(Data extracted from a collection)

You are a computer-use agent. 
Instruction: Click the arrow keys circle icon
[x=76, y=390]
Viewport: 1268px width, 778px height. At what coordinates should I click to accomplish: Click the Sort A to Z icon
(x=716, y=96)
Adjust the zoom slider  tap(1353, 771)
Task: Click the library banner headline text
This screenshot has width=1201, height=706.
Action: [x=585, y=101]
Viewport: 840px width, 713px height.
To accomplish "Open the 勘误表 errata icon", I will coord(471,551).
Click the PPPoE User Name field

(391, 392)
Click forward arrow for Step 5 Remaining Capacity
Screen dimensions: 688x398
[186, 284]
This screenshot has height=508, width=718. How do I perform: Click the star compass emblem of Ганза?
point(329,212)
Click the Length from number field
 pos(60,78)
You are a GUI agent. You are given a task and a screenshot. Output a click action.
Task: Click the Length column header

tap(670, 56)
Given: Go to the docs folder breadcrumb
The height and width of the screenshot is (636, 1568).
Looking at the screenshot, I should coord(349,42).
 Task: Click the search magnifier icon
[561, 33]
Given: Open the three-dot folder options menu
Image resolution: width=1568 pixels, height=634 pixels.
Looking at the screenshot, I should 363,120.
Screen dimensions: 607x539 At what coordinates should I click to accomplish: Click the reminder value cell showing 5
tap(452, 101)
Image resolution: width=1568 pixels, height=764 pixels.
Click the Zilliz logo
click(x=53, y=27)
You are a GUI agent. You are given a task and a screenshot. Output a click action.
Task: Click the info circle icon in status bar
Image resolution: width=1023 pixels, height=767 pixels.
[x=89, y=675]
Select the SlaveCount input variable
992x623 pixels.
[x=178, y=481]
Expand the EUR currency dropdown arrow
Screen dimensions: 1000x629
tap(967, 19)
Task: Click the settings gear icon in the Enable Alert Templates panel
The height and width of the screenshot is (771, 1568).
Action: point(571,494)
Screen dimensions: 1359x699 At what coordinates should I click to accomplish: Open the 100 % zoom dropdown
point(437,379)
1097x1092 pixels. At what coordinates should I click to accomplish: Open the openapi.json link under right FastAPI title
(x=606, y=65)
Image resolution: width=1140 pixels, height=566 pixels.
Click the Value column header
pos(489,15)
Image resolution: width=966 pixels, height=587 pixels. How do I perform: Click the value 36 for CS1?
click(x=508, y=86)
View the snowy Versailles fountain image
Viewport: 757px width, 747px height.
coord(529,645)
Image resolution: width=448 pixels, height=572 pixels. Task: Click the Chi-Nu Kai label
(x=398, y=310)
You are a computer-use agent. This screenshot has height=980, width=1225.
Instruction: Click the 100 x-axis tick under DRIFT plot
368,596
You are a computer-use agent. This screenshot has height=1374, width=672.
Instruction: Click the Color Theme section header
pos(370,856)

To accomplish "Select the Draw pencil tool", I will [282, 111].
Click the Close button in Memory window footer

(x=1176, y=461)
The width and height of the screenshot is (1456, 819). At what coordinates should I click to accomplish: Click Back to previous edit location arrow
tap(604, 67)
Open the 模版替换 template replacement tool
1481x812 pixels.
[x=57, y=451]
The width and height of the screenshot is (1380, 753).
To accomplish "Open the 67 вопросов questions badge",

Task details -> Could you reproduce all the items above with "Image resolution" swapped for "Screenshot size" wherever it occurs, leaving everything else unchanged?

Final answer ->
You are a computer-use agent. 
Instruction: Click the arrow keys circle icon
[x=76, y=390]
Viewport: 1268px width, 778px height. At what coordinates should I click to accomplish: Click the Sort A to Z icon
(x=716, y=96)
Adjust the zoom slider  tap(1353, 771)
Task: Click the library banner headline text
This screenshot has width=1201, height=706.
Action: [x=585, y=101]
Viewport: 840px width, 713px height.
To accomplish "Open the 勘误表 errata icon", I will coord(471,551).
Click the PPPoE User Name field

(391, 392)
Click forward arrow for Step 5 Remaining Capacity
Screen dimensions: 688x398
[186, 284]
This screenshot has height=508, width=718. How do I perform: Click the star compass emblem of Ганза?
point(329,212)
Click the Length from number field
 pos(60,78)
You are a GUI agent. You are given a task and a screenshot. Output a click action.
Task: Click the Length column header

tap(670, 56)
Given: Go to the docs folder breadcrumb
The height and width of the screenshot is (636, 1568).
Looking at the screenshot, I should coord(349,42).
 Task: Click the search magnifier icon
[561, 33]
Given: Open the three-dot folder options menu
Screenshot size: width=1568 pixels, height=634 pixels.
Looking at the screenshot, I should 363,120.
Screen dimensions: 607x539 At what coordinates should I click to accomplish: Click the reminder value cell showing 5
tap(452, 101)
Screenshot size: width=1568 pixels, height=764 pixels.
Click the Zilliz logo
click(x=53, y=27)
You are a GUI agent. You are given a task and a screenshot. Output a click action.
Task: Click the info circle icon in status bar
Screenshot size: width=1023 pixels, height=767 pixels.
[x=89, y=675]
Select the SlaveCount input variable
992x623 pixels.
[x=178, y=481]
Expand the EUR currency dropdown arrow
Screen dimensions: 1000x629
tap(967, 19)
Task: Click the settings gear icon in the Enable Alert Templates panel
The height and width of the screenshot is (771, 1568).
Action: point(571,494)
Screen dimensions: 1359x699 At what coordinates should I click to accomplish: Open the 100 % zoom dropdown
point(437,379)
1097x1092 pixels. At what coordinates should I click to accomplish: Open the openapi.json link under right FastAPI title
(x=606, y=65)
Screenshot size: width=1140 pixels, height=566 pixels.
Click the Value column header
pos(489,15)
Screenshot size: width=966 pixels, height=587 pixels. How do I perform: Click the value 36 for CS1?
click(x=508, y=86)
View the snowy Versailles fountain image
Viewport: 757px width, 747px height.
coord(529,645)
Screenshot size: width=448 pixels, height=572 pixels. Task: Click the Chi-Nu Kai label
(x=398, y=310)
You are a computer-use agent. This screenshot has height=980, width=1225.
Instruction: Click the 100 x-axis tick under DRIFT plot
368,596
You are a computer-use agent. This screenshot has height=1374, width=672.
Instruction: Click the Color Theme section header
pos(370,856)

To accomplish "Select the Draw pencil tool", I will [282, 111].
Click the Close button in Memory window footer

(x=1176, y=461)
The width and height of the screenshot is (1456, 819). At what coordinates should I click to accomplish: Click Back to previous edit location arrow
tap(604, 67)
Open the 模版替换 template replacement tool
1481x812 pixels.
[x=57, y=451]
The width and height of the screenshot is (1380, 753).
To accomplish "Open the 67 вопросов questions badge",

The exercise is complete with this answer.